■ **DIRECTIONS FOR THIS TASK**: Lines from the one containing "Enable Prettify JSON toggle" through the final line of the data, restated word for word and free of pictures, make up the whole answer.

Dataset entries
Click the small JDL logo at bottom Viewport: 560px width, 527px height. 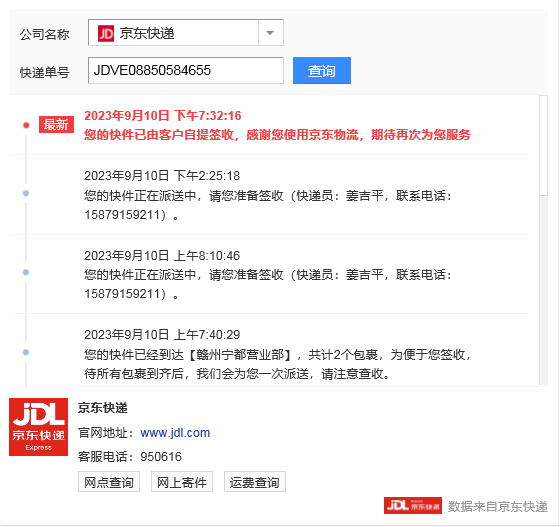point(413,506)
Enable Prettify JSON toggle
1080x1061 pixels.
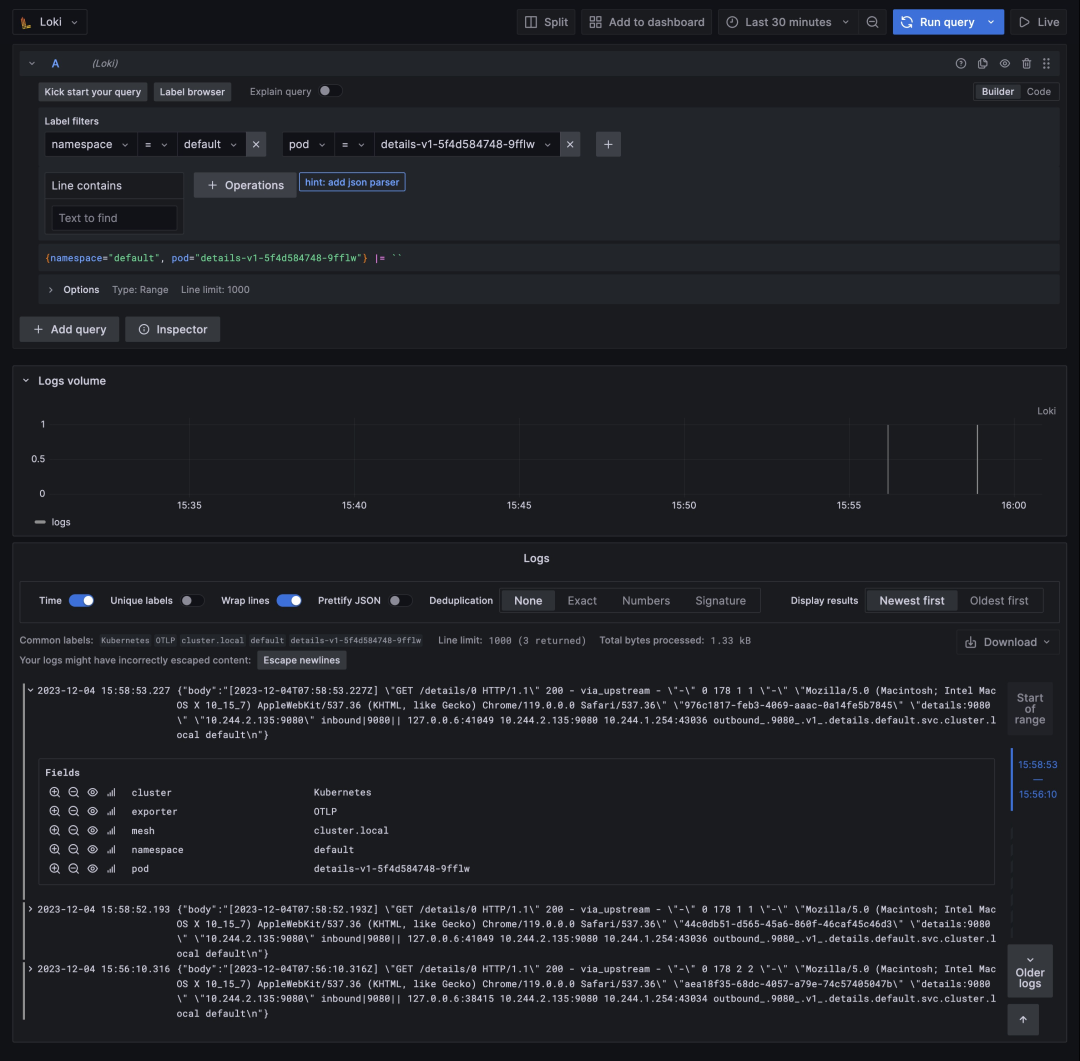tap(400, 600)
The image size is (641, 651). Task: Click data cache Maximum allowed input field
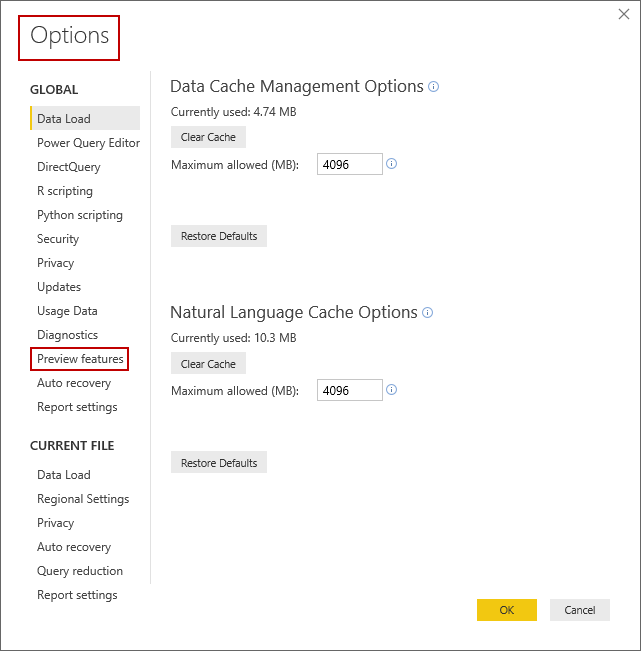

■ **FINAL ANSWER**:
Enable Prettify JSON toggle
1080x1061 pixels.
tap(400, 600)
The image size is (641, 651). Task: Click data cache Maximum allowed input field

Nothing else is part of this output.